|KARCHER, D. - Michigan State University|
|ZHAOS, Y - Iowa State University|
|SHEPARD, T. - Iowa State University|
|XIN, H. - Iowa State University|
Submitted to: Poultry Science
Publication Type: Peer Reviewed Journal
Publication Acceptance Date: 10/25/2014
Publication Date: 3/1/2015
Citation: Karcher, D.M., Jones, D.R., Abdo, Z., Zhaos, Y., Shepard, T.A., Xin, H. 2015. Impact of commercial housing system and nutrition on egg quality parameters. Poultry Science. 94:485-501.

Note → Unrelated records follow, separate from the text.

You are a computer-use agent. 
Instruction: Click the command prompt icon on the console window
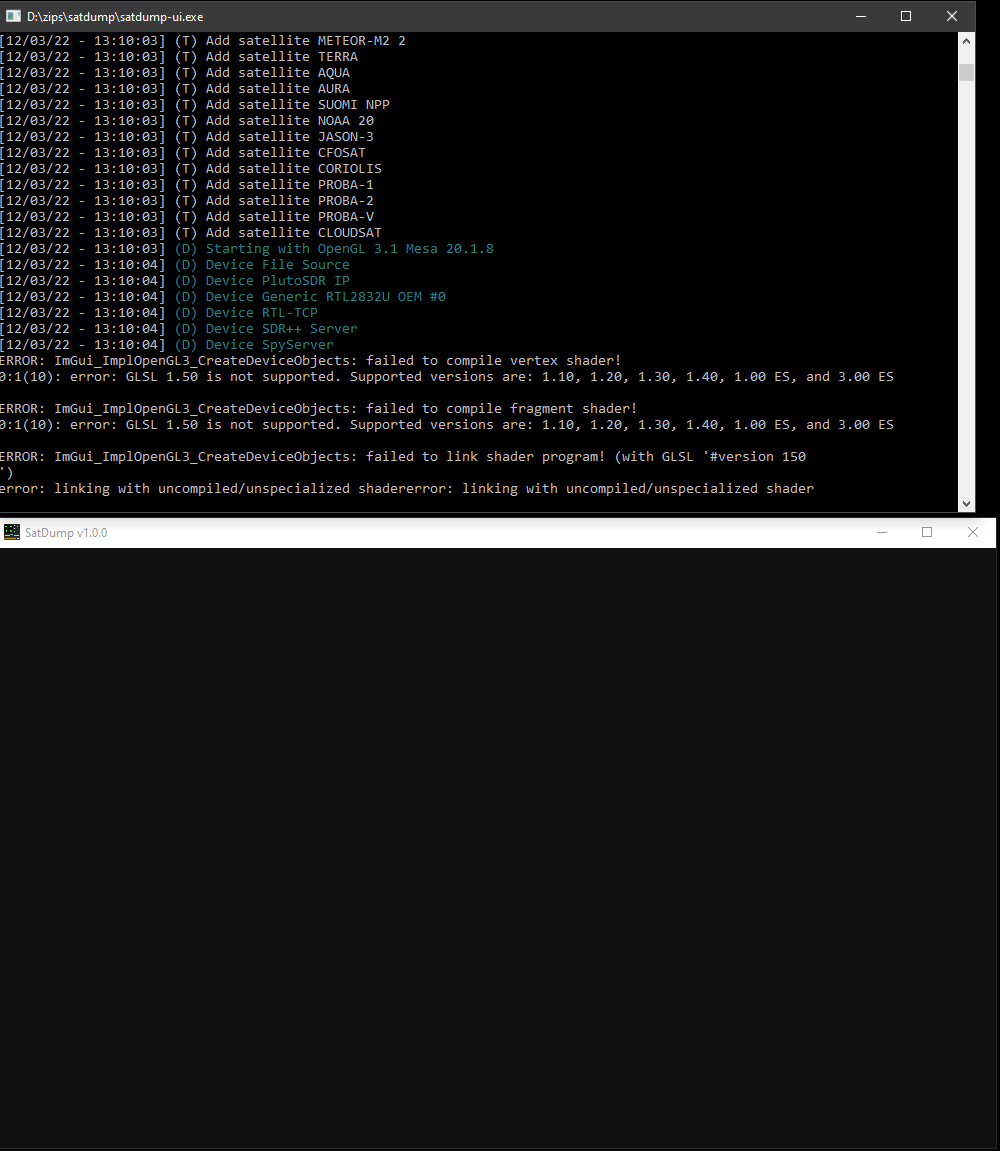pyautogui.click(x=12, y=16)
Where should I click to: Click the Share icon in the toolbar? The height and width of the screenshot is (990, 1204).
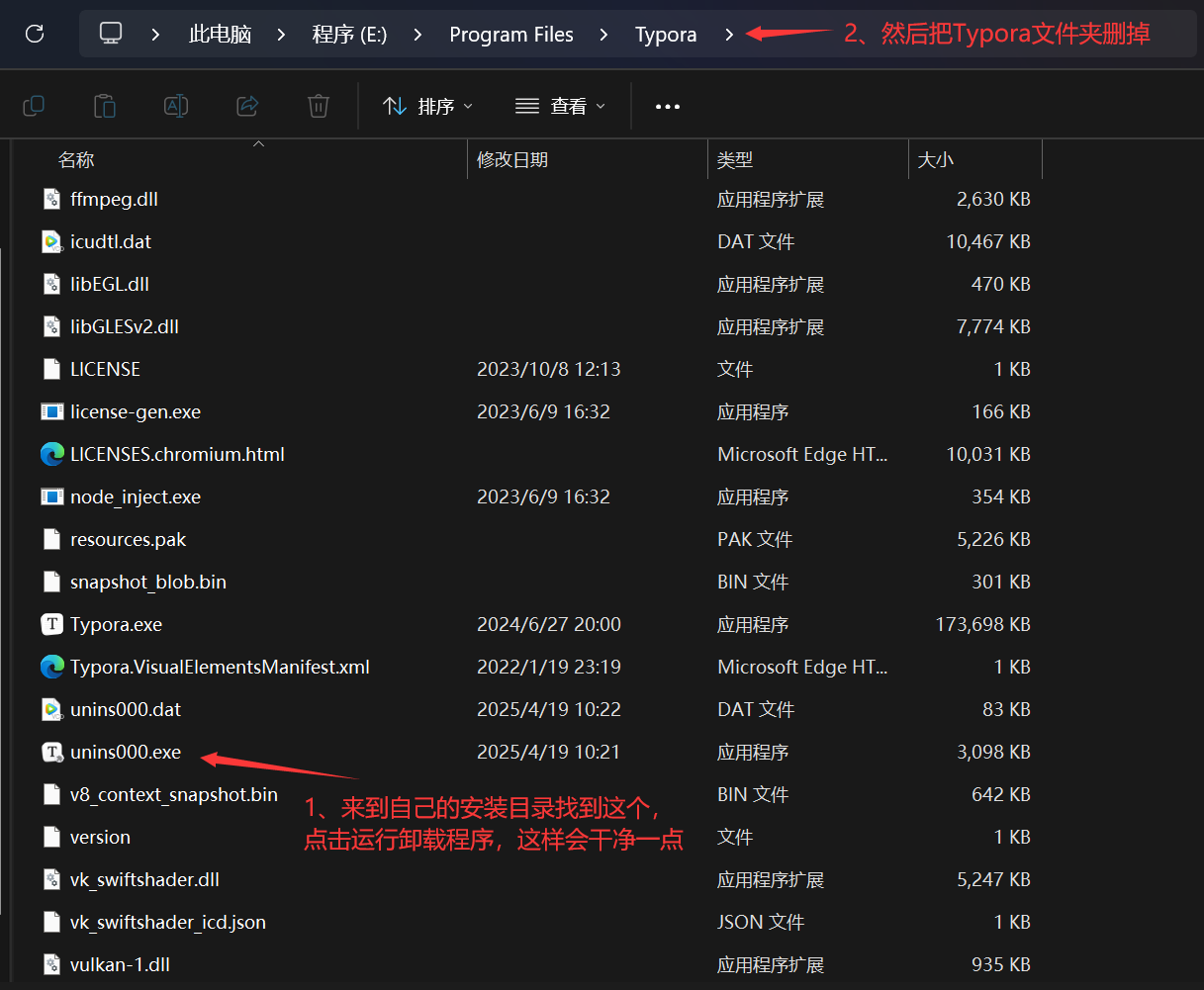246,105
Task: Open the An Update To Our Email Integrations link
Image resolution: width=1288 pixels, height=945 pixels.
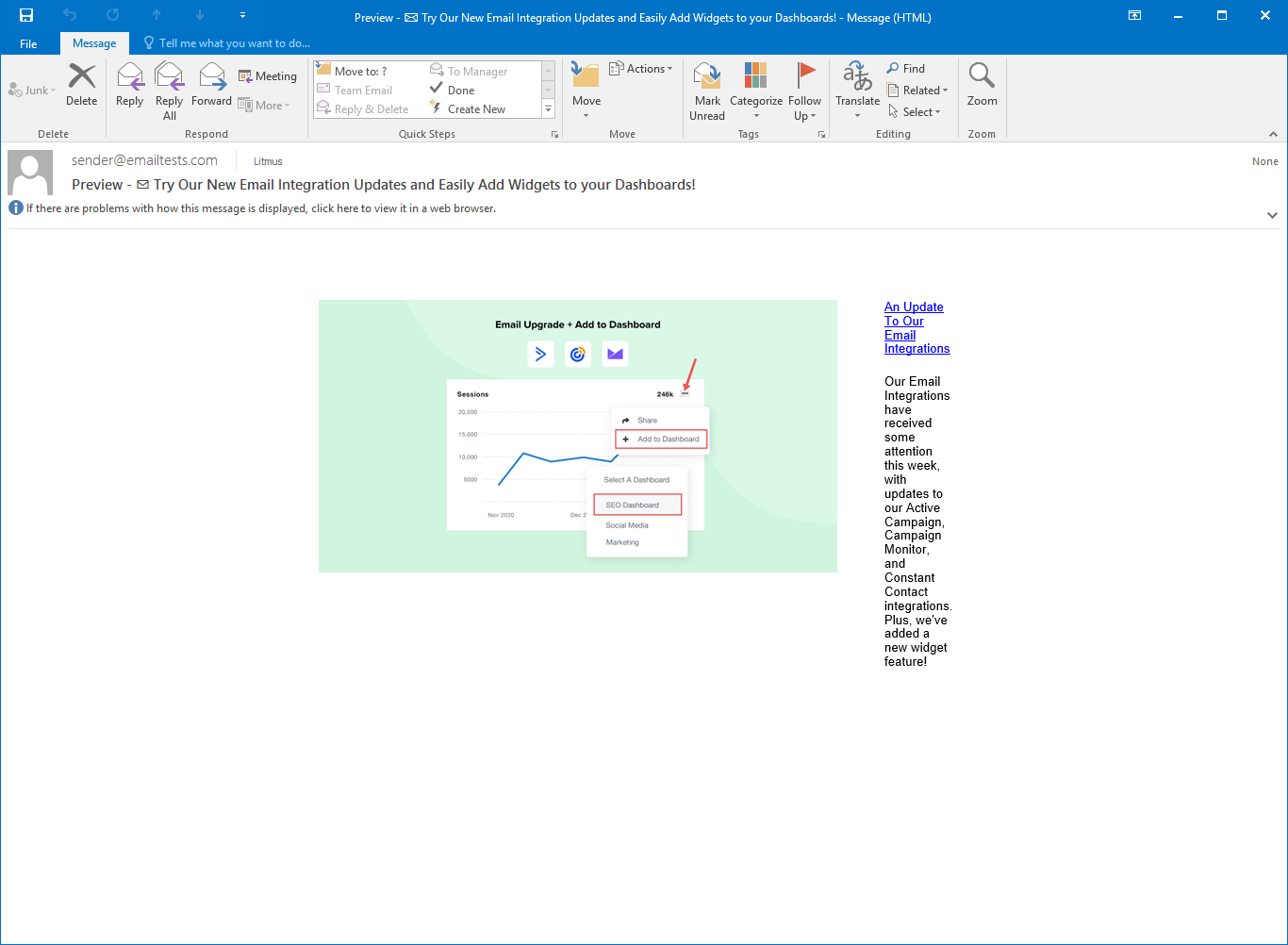Action: pyautogui.click(x=913, y=327)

Interpretive Summary: The housing of laying hens is a hot button topic in the U.S. and around the world. Unfortunately, there is limited research comparing U.S. commercial egg production in various hen housing systems. A study was conducted to compare commercial conventional cage, enriched colony cage, and cage-free aviary housing systems. Egg production characteristics, as well as egg quality factors, were monitored throughout the production cycle. It is known that hen nutrition impacts egg production and quality. In the current commercial comparison study, hens were managed to maximize economic impact. As a result, hens in the various housing systems were not consistently fed the same diets. Attempts to directly compare egg production and quality data resulted in inconclusive analyses. To provide a true and accurate assessment of egg production and egg quality differences due to hen housing system, analysis of covariance coupled with principal component analysis was utilized to assess the impact of nutritional changes on production parameters and egg quality factors. Many of the egg production traits were most impacted by total amount of feed supplied, instead of level of nutrients consumed. Results indicate that egg quality measures are more directly impacted by hen nutrition, therefore dietary control research studies are needed to accurately assess the impact of hen housing systems on egg quality. Hen housing system management in the U.S. is still a pressing research need to assist the egg industry with making informed management decisions to ensure a safe, high quality, and affordable egg supply for U.S. consumers.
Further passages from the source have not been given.